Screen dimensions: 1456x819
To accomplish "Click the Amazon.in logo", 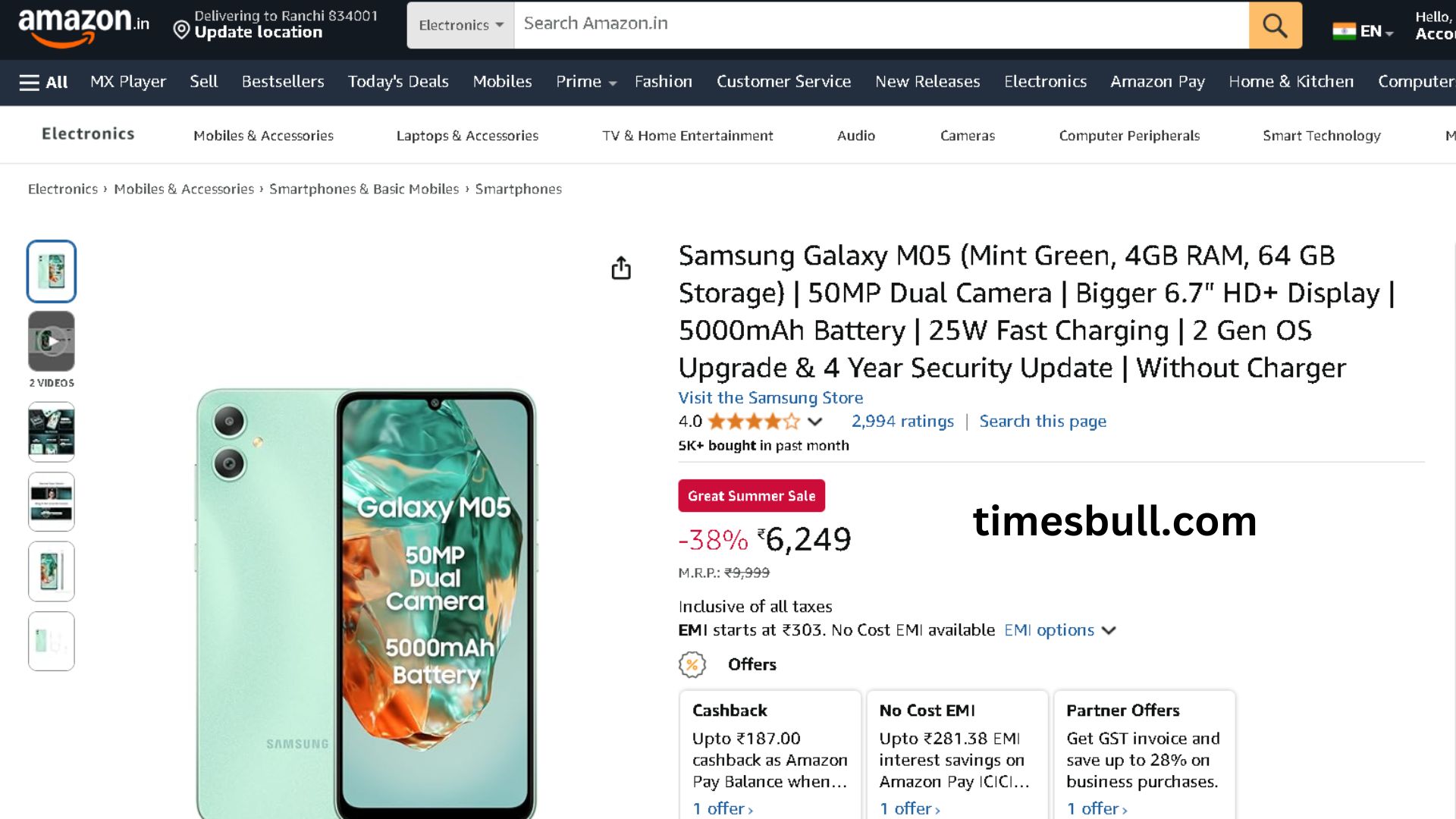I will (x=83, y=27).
* * *
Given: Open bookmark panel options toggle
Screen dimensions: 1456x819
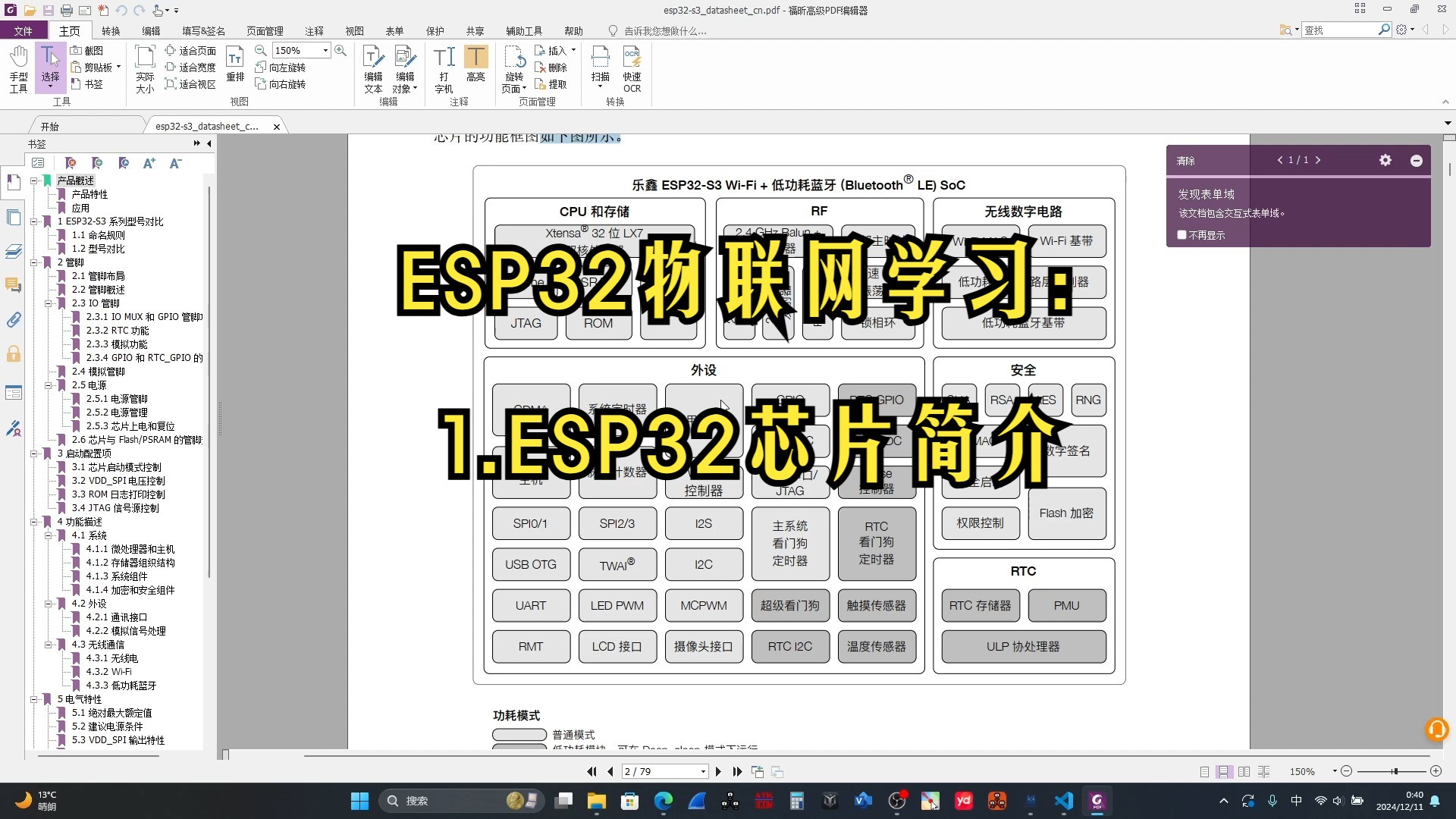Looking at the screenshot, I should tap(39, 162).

WRITTEN REQUEST - Can you give the stretch of the listing from the line containing "Given: Open bookmark panel options toggle" through the line containing "Looking at the" as a two-column CSV with the headers instruction and response, one row per request? Put each request's text and its answer in one quoted field apiece, turn line breaks into spaces, and leave the pictures out.

SOLUTION FOR THIS EXERCISE -
instruction,response
"Given: Open bookmark panel options toggle Screen dimensions: 1456x819","Looking at the screenshot, I should tap(39, 162)."